Stay tuned for information about the 2012 race.


Friday, October 28, 2011

Stella Rossa: Tasty Pies in Santa Monica, CA

The final stop on my summer road trip down the west coast was Los Angeles. And while there are many foods that the city is known for, pizza is not one of them. In fact, Los Angeles is known for having particularly bad pizza. Ask any New York transplant (or east coast transplant, for that matter) and they'll tell you that nothing in Los Angeles remotely compares to what they've had back at home. Although I've heard over and over again about the lack of a real pizza scene in Los Angeles, I had no doubt that there would be some decent pizza to find there.
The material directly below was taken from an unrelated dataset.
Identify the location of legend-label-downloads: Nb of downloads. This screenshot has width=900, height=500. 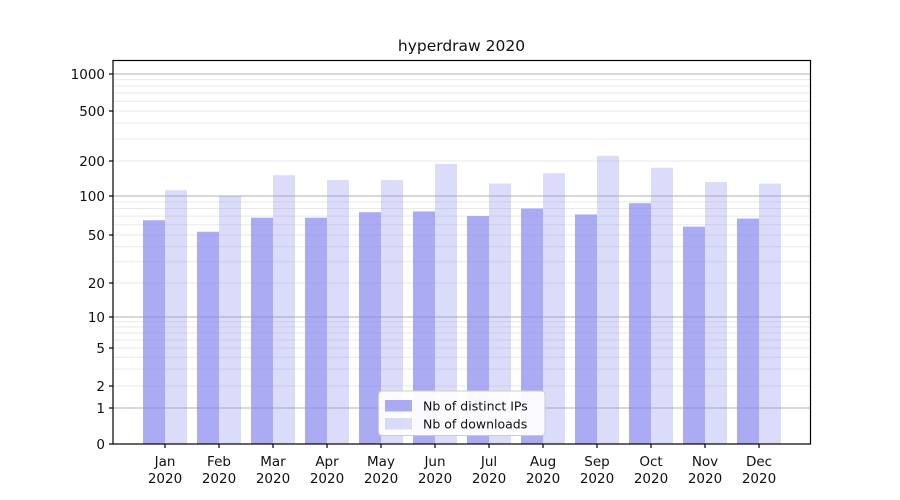
(475, 424).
About a month before visiting Los Angeles, I was in the midst of my pizza research for the trip when I came across an article on The Huffington Post that grabbed my attention. As I'd noted in a posting back in July, the author (a food writer, mind you) claimed to have found a place in Santa Monica that serves the best pizzas in the world. He wrote:

Were these the best pizzas I have ever eaten? Yes, they were. I have had pizzas all over the world, including its birthplace in Naples, and none has ever matched these pies for thin crispness, freshness of ingredients, delicious blackened crust... all in all a flavorful wonder. As I said, it's all a matter of taste and timing. Tonight, in a little place in Santa Monica, I finally had an epiphany. It is possible to be the best at something!

After reading such a adamant review of this place, there was no way I was going to step foot and Los Angeles and not visit the place. Stella Rossa Pizza Bar (2000 Main Street) landed itself on the top of my list of "must visit" pizza places. On a Tuesday evening, I met up with five dining companions to find out what the fuss was all about.
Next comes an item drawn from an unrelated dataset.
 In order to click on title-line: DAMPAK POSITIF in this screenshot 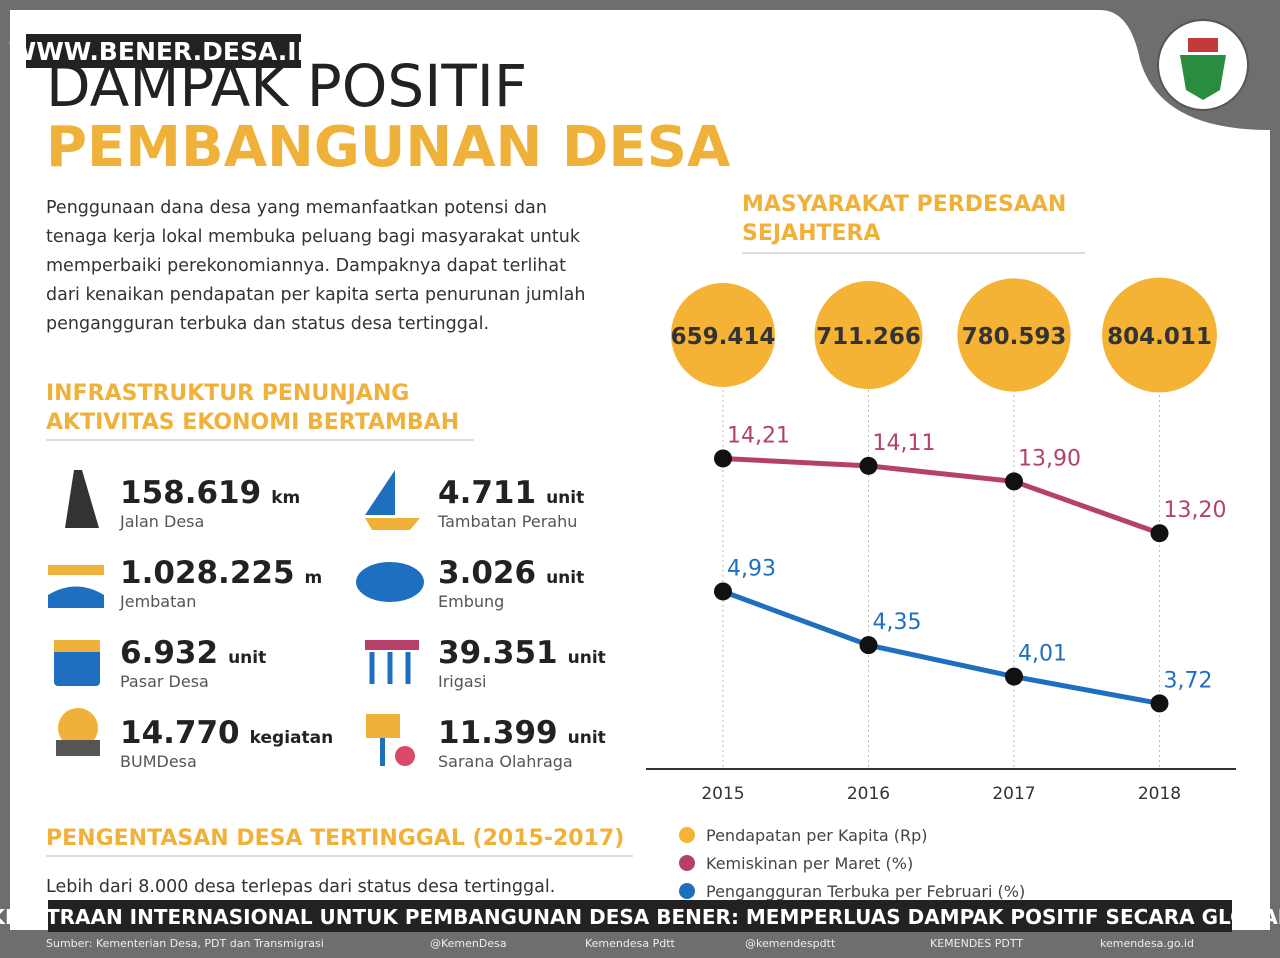, I will do `click(286, 86)`.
The place has a modern feel to it -- almost like you're at a lounge -- fitting for its location in Santa Monica. Unlike in New York City, where you might have to wind your way to the back of a restaurant to be seated, Stella Rossa is essentially a large box. There's a bar in the middle and tables around it; the open kitchen is in the back. The restaurant was full, although there didn't appear to be much of a wait the evening we were there.

The menu (which also features some salads and starters) is divided between white pies and red pies. Although there were six red pies and only three white pies on the menu, the white pies sounded more interesting, so we ended up getting two white pies and two red pies. One of the highlights was the Bloomsdale Spinach pie which featured purple kale -- a food item (and color!) you don't usually find on pizza. The Shaved Mushroom pie was solid and rather than your typical pizza greens (basil, arugula, etc) the pie was topped with rosemary, thyme, and torn parsley. The Margherta was tasty, although nothing extraordinary. The same can be said for the Sausage pie.
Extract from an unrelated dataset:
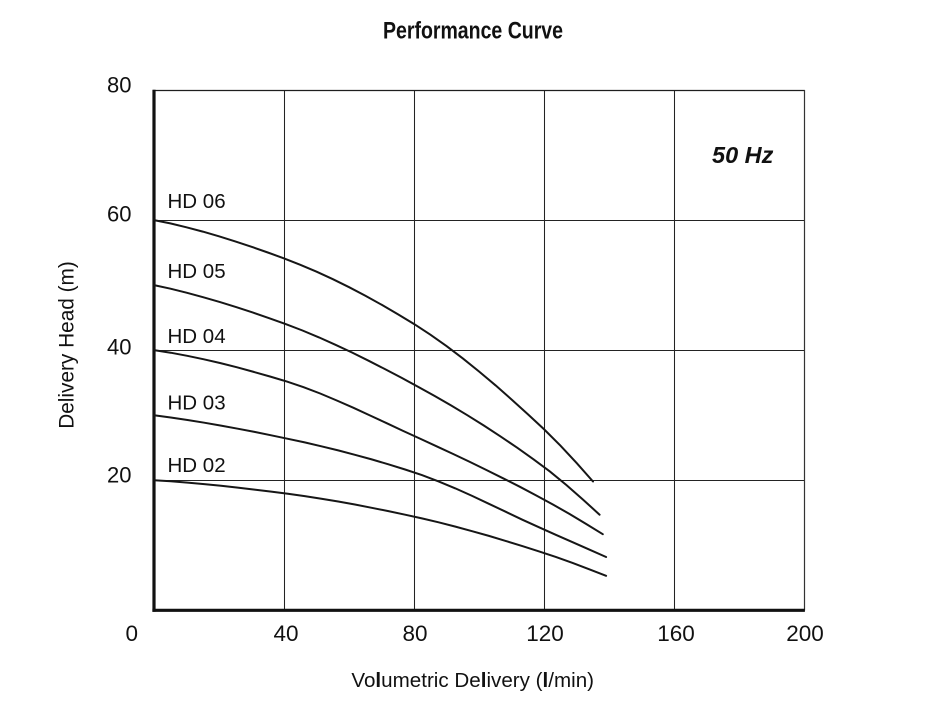 The image size is (948, 701). I want to click on svg-text: HD 06, so click(197, 202).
What really differentiates the pies at Stella Rossa, other than some of the more unusual toppings, is the crust. What might be considered a personal pie by diameter actually ends up being an adequate meal for two people, as the dough is thick and chewy. In fact, once you work your way through the toppings, you're left with a daunting amount of crust to finish. I'd even say it's a bit too much.

One of our diners, who will remain anonymous, ended up with a plate like this. A new term was coined that night: a crust graveyard.


So was this the best pizza I'd ever had? Not a chance. Would I recommend checking it out? Absolutely. I had little time to visit any other pizza establishments in Los Angeles, but I was impressed with Stella Rossa. That's not to say it's a place I'd frequent if it was located in New York City. But for a city where it's hard to find a good pie, Stella Rossa has you covered.

Here are the pies we ate:
Bloomsdale Spinach
(crispy purple kale, young pecorino,
cracked black peppercorn, organic extra virgin olive oil)


Shaved Mushroom
(gruyère, melted onions, black truffle,
torn parsley, rosemary, thyme)


Housemade Organic Sausage
(tomato, fresh mozzarella,
hand-picked oregano, fennel pollen)


Margherita
(tomato, fresh mozzarella, sweet basil,
organic extra virgin olive oil)


Friday, October 21, 2011

$7 Pizzas At Fornino All Week

Fornino (187 Bedford Avenue) is celebrating its 7th birthday with $7 Margarita pies through October 27th. Swing by for a bite!